• TASK INSTRUCTIONS: Going through the data below, copy out each line where the word "computer" shows up.

(Collected data entries)
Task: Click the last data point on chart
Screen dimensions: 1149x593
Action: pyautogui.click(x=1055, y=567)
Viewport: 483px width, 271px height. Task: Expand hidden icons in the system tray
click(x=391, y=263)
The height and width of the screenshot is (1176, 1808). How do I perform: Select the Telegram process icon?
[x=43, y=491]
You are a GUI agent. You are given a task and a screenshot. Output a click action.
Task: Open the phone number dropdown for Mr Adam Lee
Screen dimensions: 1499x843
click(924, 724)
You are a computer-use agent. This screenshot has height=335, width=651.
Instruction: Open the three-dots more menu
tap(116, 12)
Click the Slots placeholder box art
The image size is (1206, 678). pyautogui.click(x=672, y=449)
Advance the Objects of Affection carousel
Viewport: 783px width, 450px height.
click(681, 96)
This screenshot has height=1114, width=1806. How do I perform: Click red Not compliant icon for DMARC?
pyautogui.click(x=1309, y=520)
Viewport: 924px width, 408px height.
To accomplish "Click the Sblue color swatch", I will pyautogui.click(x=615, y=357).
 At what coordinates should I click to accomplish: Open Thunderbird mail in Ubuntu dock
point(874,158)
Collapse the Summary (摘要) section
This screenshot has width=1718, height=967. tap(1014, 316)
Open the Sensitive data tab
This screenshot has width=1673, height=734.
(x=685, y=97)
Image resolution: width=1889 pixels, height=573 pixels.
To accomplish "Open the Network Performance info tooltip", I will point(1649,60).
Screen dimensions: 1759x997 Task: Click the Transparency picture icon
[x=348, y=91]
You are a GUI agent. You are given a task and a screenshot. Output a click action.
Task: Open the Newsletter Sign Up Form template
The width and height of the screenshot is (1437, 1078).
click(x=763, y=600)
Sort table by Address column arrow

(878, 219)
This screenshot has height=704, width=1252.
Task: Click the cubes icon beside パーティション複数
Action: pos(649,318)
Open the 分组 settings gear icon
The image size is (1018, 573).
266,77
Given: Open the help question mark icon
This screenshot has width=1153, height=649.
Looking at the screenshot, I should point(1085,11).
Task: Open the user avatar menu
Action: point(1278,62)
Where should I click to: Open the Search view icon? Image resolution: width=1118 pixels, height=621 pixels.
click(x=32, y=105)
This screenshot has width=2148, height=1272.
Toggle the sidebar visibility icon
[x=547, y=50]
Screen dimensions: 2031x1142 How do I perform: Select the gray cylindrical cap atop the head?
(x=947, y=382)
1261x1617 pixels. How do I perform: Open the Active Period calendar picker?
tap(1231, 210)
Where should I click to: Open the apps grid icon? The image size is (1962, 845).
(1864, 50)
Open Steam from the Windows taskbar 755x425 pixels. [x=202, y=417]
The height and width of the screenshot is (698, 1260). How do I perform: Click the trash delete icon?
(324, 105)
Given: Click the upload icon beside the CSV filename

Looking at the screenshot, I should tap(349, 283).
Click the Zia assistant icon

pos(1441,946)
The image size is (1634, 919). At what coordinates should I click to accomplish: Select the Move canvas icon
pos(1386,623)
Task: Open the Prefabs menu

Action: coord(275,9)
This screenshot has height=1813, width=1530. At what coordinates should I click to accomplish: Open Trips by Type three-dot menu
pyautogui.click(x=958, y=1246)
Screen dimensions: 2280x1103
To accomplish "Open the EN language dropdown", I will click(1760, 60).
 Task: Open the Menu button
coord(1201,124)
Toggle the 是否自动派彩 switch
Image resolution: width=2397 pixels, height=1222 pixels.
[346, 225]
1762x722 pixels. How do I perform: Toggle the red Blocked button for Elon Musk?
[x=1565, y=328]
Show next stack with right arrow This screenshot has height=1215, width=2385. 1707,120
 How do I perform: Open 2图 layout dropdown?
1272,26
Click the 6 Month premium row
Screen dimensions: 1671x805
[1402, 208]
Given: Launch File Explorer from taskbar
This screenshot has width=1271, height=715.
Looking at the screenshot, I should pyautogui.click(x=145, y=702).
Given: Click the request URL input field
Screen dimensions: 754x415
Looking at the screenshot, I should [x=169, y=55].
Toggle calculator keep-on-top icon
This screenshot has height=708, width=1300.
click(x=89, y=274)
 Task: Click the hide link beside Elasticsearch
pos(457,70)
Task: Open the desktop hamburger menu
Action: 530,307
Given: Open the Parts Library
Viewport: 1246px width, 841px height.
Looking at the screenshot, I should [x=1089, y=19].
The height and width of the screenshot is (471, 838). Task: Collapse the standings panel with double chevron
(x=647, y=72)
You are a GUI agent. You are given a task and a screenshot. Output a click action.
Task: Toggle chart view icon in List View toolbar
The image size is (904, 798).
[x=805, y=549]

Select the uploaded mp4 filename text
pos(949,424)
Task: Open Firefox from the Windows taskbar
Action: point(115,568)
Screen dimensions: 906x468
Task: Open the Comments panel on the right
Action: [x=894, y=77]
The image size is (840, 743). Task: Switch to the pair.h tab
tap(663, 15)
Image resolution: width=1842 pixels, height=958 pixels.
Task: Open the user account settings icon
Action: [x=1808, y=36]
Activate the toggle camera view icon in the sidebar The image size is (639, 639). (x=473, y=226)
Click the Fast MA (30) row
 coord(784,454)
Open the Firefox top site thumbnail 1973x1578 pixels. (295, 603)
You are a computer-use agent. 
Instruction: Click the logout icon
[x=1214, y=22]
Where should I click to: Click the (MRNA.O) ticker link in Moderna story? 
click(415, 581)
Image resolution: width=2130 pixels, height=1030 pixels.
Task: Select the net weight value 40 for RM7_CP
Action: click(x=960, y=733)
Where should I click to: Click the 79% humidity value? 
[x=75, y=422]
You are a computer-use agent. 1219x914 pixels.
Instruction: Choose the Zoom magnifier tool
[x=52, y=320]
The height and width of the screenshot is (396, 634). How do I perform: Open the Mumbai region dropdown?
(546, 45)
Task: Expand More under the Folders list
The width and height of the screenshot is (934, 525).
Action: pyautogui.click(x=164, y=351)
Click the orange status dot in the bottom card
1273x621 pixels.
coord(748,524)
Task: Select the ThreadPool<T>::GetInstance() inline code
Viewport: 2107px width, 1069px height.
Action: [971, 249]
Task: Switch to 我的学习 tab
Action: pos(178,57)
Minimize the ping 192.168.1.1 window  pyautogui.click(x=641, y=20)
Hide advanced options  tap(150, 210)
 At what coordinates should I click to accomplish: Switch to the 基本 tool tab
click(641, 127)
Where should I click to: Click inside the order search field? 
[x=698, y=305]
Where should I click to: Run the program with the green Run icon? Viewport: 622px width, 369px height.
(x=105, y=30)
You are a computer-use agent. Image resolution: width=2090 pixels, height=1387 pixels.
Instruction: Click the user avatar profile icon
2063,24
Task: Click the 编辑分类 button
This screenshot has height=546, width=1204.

• RESULT OF THIS EXERCISE:
You are a computer-use agent. This screenshot has height=335, width=651.
You are a computer-use agent. 
You are a computer-use agent. 1219x914 pixels.
You are a computer-use agent. Image resolution: width=2090 pixels, height=1387 pixels.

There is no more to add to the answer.